Prahara ini berlanjut ketika selalu terlintas kabar bahwa
sastra atau sastrawan Indonesia adalah “jalan di tempat”, karena karya mereka
begitu-begitu saja, seragam, terlalu sosiologis dan local tema/topiknya, dan
tidak cerdas pemakaian bahasanya. Ini terang sekali karena tidak ada
keseimbangan pertumbuhan antara karya sastra dengan kritik sastra. Hingga
prahara sakit ini ingin sembuh, sangat dianjurkan untuk berobat ke luar negeri,
kalau tidak ke Amerika Serikat atau Eropa, ya ke Amerika Latin.
“The west is the best”,
mungkin kita harus meng-iyakan apa kata Jim Morrison tersebut yang mengatakan
“barat adalah lebih baik”, barat lebih baik dari Indonesia dari kritik dan
karya sastranya, di barat antara karya sastra dan kritik sastranya balance (seimbang) sehingga lagi-lagi
kita harus mengimpor kelebihan itu untuk yang ke sekian kalinya. Maka
pengalaman Saut Situmorang ketika riset perpustakaan atas Chairil Anwar patut
diapresiasi, banyak justru yang mampu menulis analisis kritis yang serius dan
orisinal dalam bahasa pembahasan yang luwes tidak kaku kebanyakan peneliti
asing, biasanya dalam bahasa Inggris, dan bukan peneliti Indonesia sendiri. Ini
baru tentang satu sastrawan saja. Bagaimana dengan nasib para sastrawan
lainnya?, bisa dibayangkan seandainya Chairil Anwar itu seorang penyair Amerika
Serikat maka sudah puluhan buku tentang berbagai aspek dari puisinya termasuk
biografinya, ditulis orang Amerika Serikat sendiri.
Sebenarnya
kritikus sastra Indonesia bukan tidak ada, tapi karena keterbatasan kuantitas
dan keterbatasan kualitas jadinya kelihatan tidak ada, mereka “hidup segan,
mati pun tak mau”, para kritikus kebanyakan hanya menulis esai-lepas di koran
atau majalah atau hasil penelitian akademis kesarjanaan seperti skripsi,
sehingga isinya tidak memuaskan untuk bisa disebut sebagai kritik sastra.
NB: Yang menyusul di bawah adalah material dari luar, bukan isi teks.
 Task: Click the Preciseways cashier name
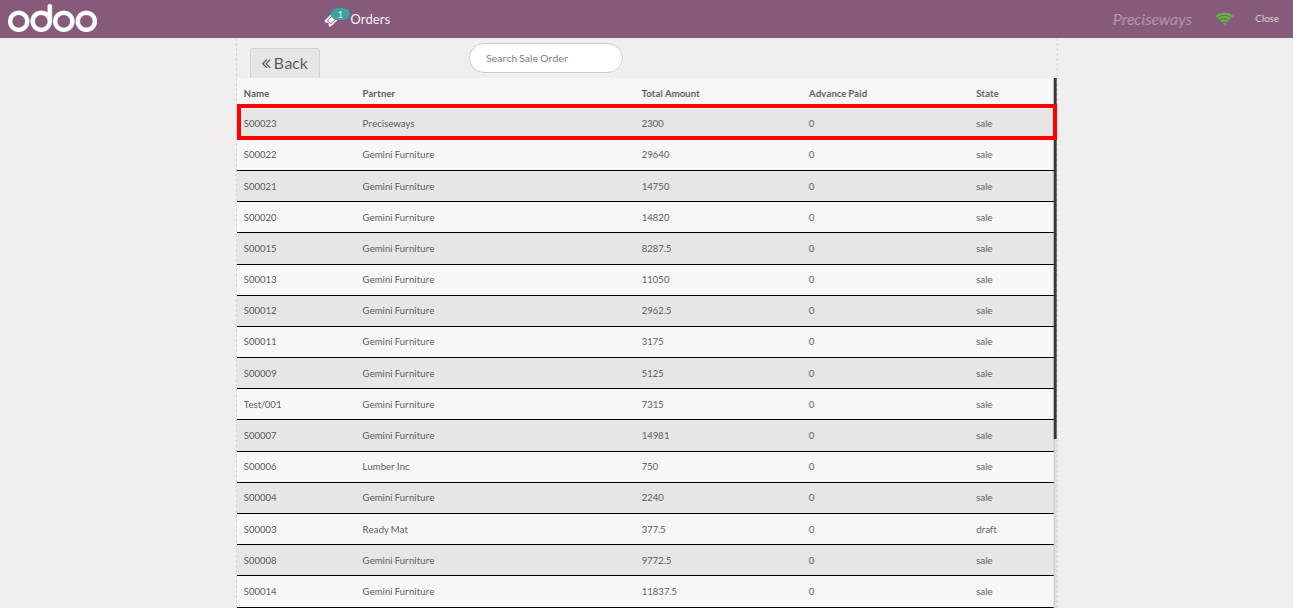tap(1152, 19)
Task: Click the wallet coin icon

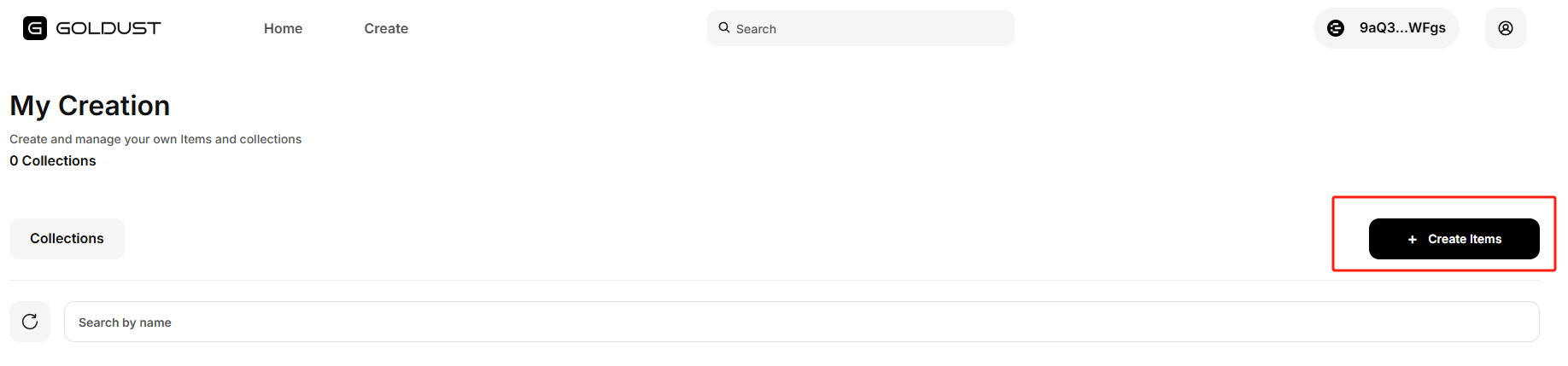Action: [x=1336, y=28]
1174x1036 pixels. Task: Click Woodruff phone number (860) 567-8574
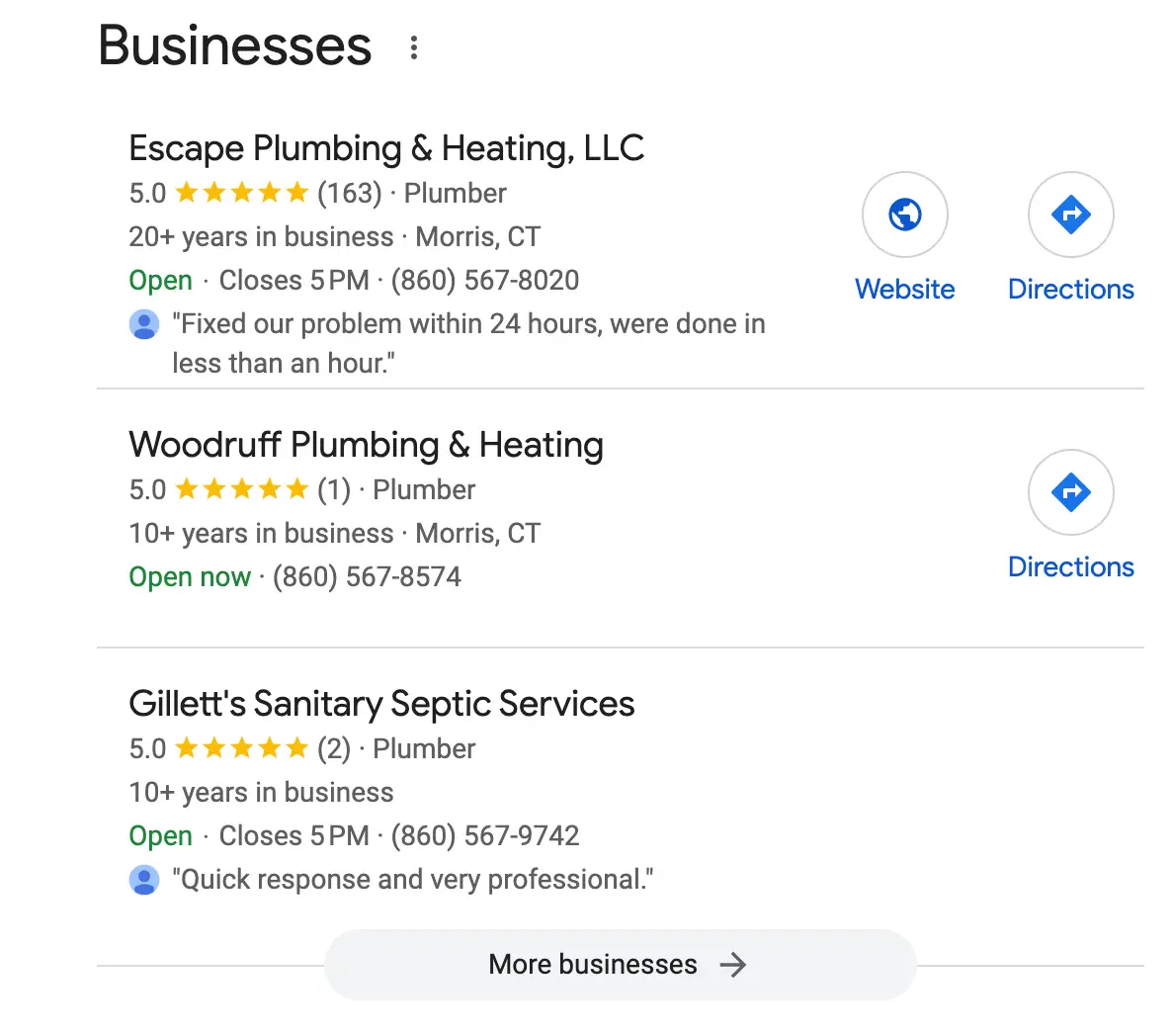(x=367, y=577)
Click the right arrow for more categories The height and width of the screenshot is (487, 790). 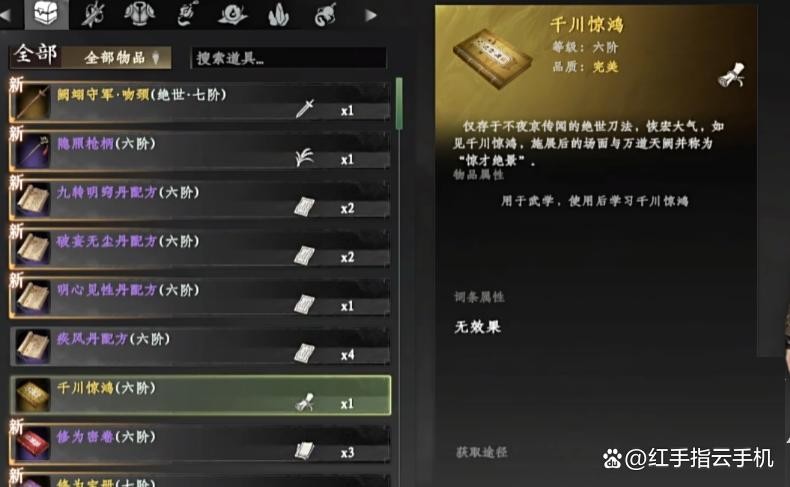tap(371, 15)
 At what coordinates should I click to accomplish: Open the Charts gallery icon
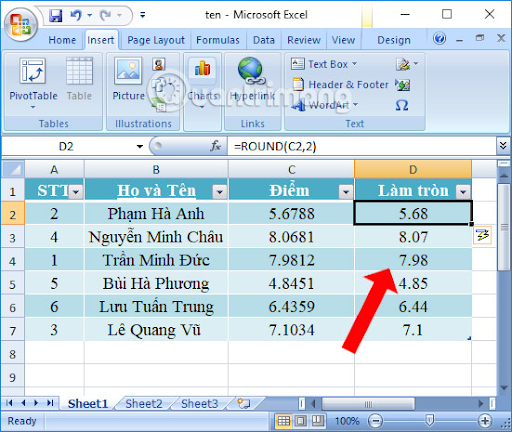tap(202, 68)
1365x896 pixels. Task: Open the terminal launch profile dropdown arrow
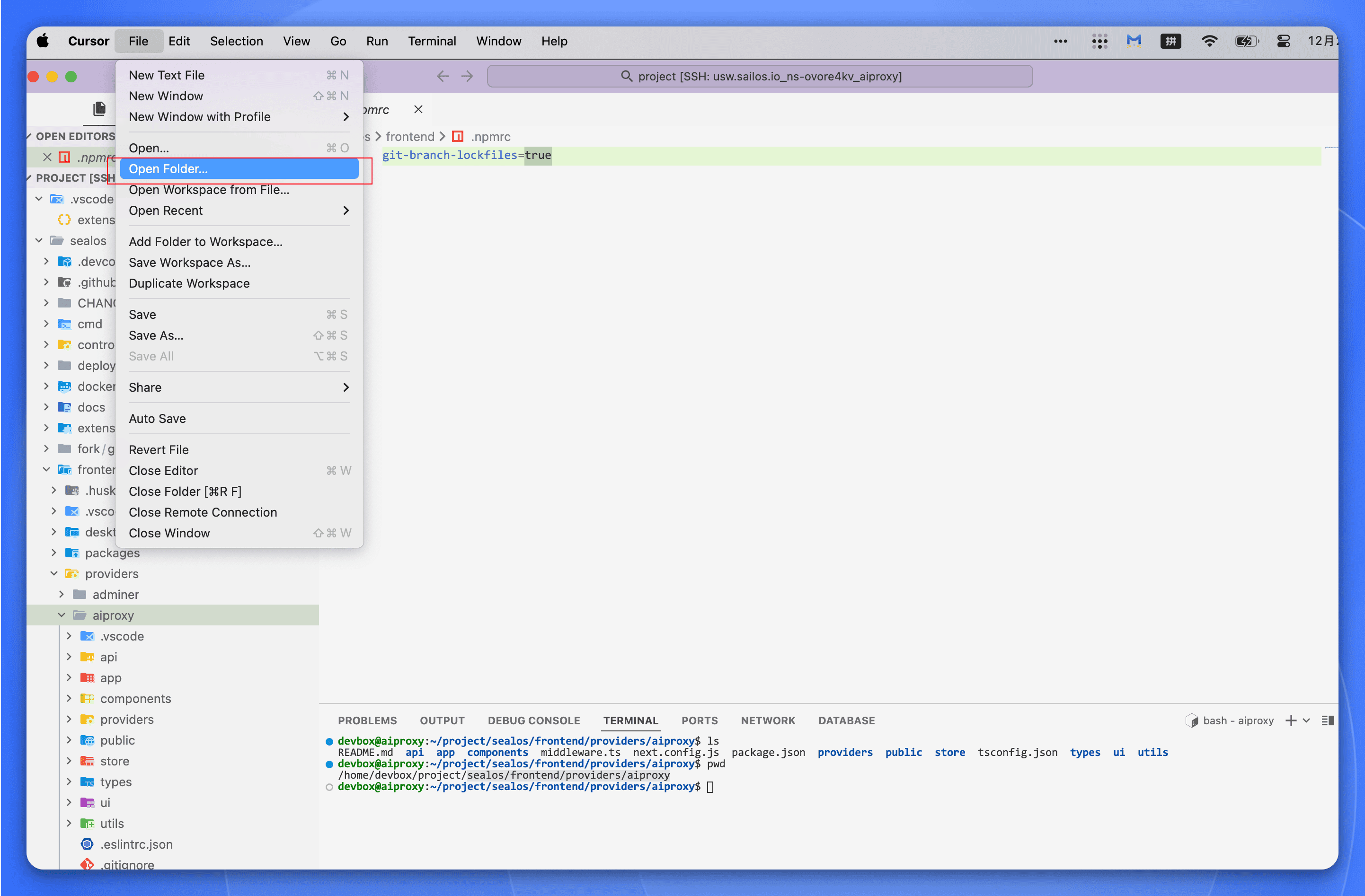(x=1306, y=720)
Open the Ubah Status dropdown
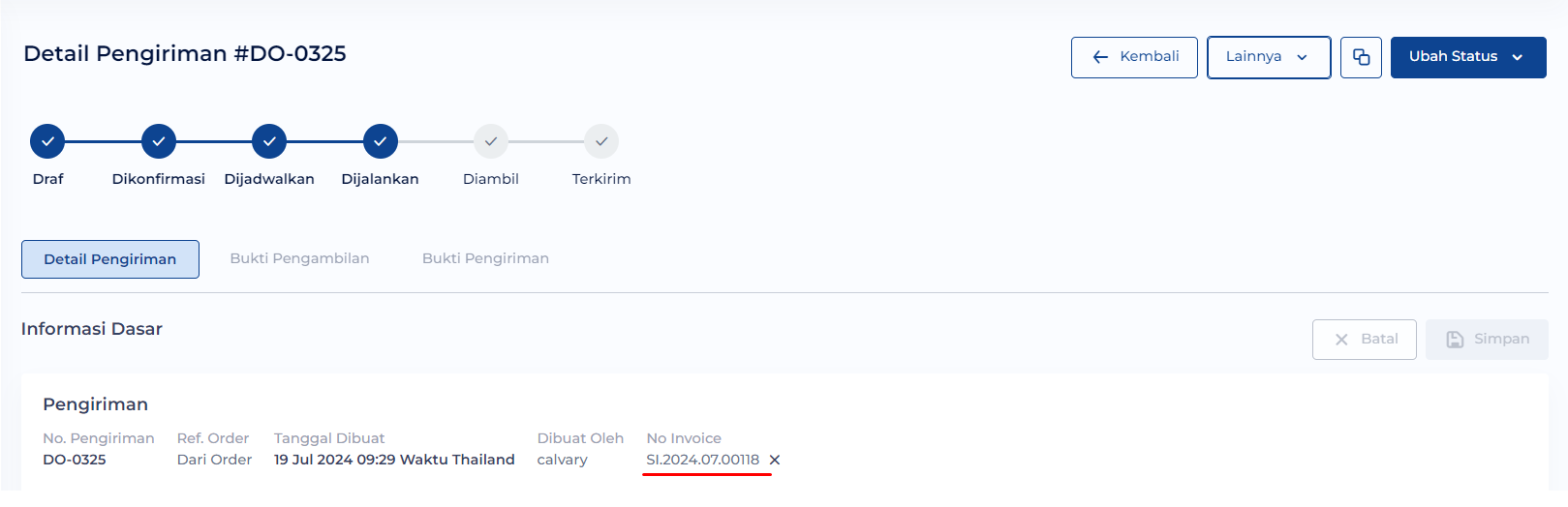Image resolution: width=1568 pixels, height=507 pixels. tap(1468, 57)
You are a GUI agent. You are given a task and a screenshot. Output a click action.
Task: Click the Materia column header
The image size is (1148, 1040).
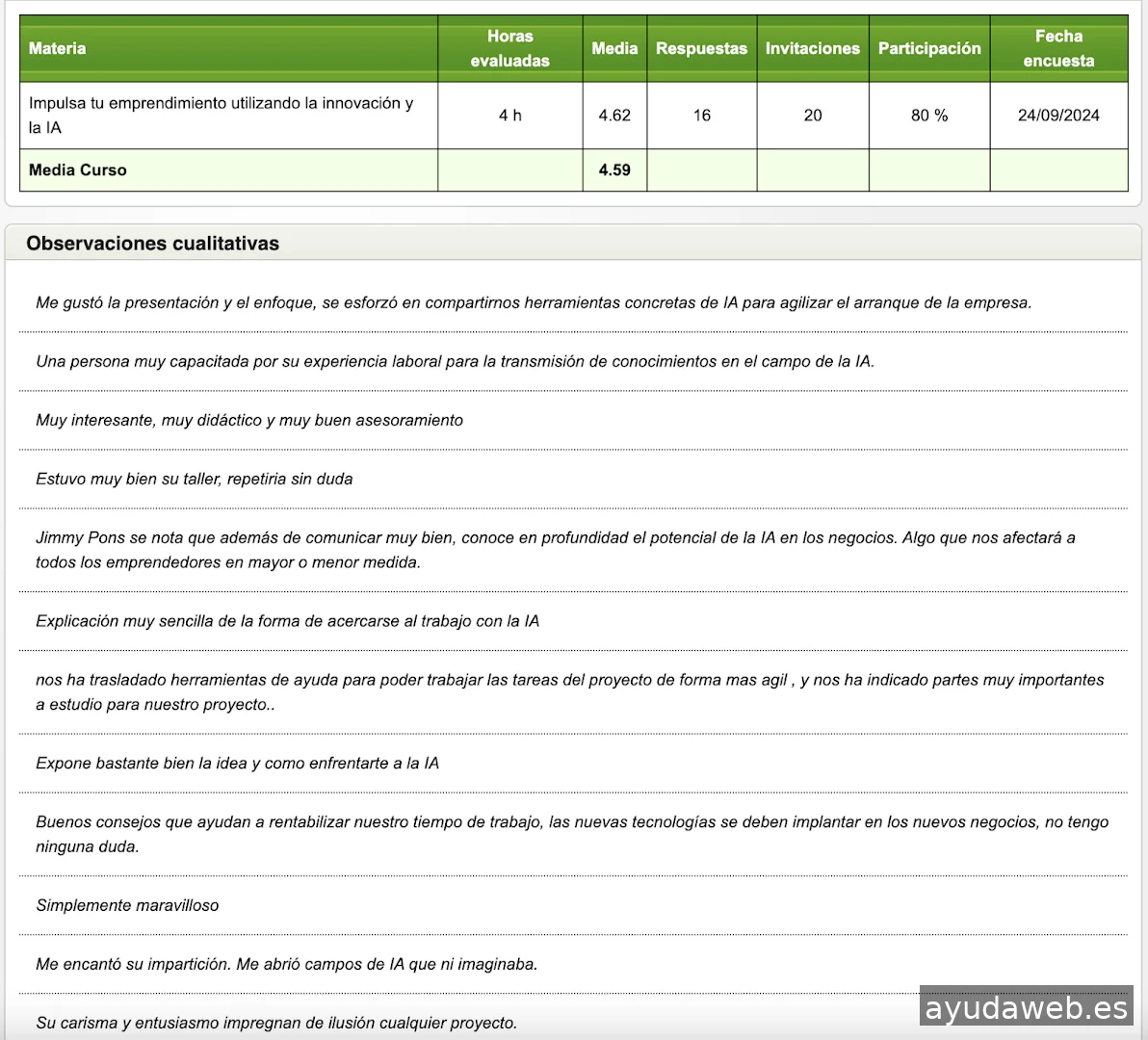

Jadi kedepannya kita harus lebih peka dengan gejala-gejala
itu, bahkan yang patut disadari dari dulu adalah kita sejatinya adalah kritikus
sastra, redaktur koran/majalah adalah kritikus sastra, penikmat sastra adalah
kritikus sastra, dan semua orang yang pernah membaca karya sastra adalah
kritikus sastra. Karena kita tidak bisa mengindahkannya, ketika kita membaca
karya sastra disaat itu pula kita telah mengkritiknya, entah kita meresa karya
sastra itu buruk atau sebaliknya kita mengatakan baik.
Maka, gerakan “kita adalah kritikus sastra” selebihnya
sebagai pendongkrak kesustraan Indonesia, dan diperuntukkan secara jamak untuk
pengamat satra, sastrawan, penikmat sastra, bahkan masyarakat umum sekali pun
untuk berlomba-lomba mulai mencintai karya sastra dan mengkritiknya.